The code has already been commented by other answers. My review focuses on your development process around this attempt.
To anyone attempting to run the executables: do it in a VM only. Disconnect the VM from the network and reset the VM to a snapshot afterwards. You don't know what those executables are doing.
Don't upload executables into a Github project as part of the source code. Instead, create a release with the utilities given by Github and attach the executables there.
It does not work. Have you tried running it? On my system, SampleMalware.exe is not copied to the system32 directory and there's no Registry key being written. Probably the executables are missing administrator privileges. I am using the executables you provided on Github. Their manifest file says, it should be run "asInvoker".
It still does not work when I run the executables as Administrator. That's because Windows Defender detects the executables as "Trojan:Script/Conteban.A!ml". If you write malware, check whether it's detected or not, using several virus scanners, Windows Defender being the first one, since everybody has it.
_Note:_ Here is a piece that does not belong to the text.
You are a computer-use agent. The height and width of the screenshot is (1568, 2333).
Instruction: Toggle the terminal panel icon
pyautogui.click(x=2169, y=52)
The malware is a separate executable. The installer is quite useless if the malware is not present. If people pass on the installer (which you want), they might not have enough technical knowledge to pass the malware with it. Therefore, you want to embed the malware into the installer, so everything is a self-contained package.
There's another reason to do the same thing: As of now, the malware is an executable which is located right beside the installer. That way, it can be easily detected by virus scanners. You don't want the malware be detected before it is installed.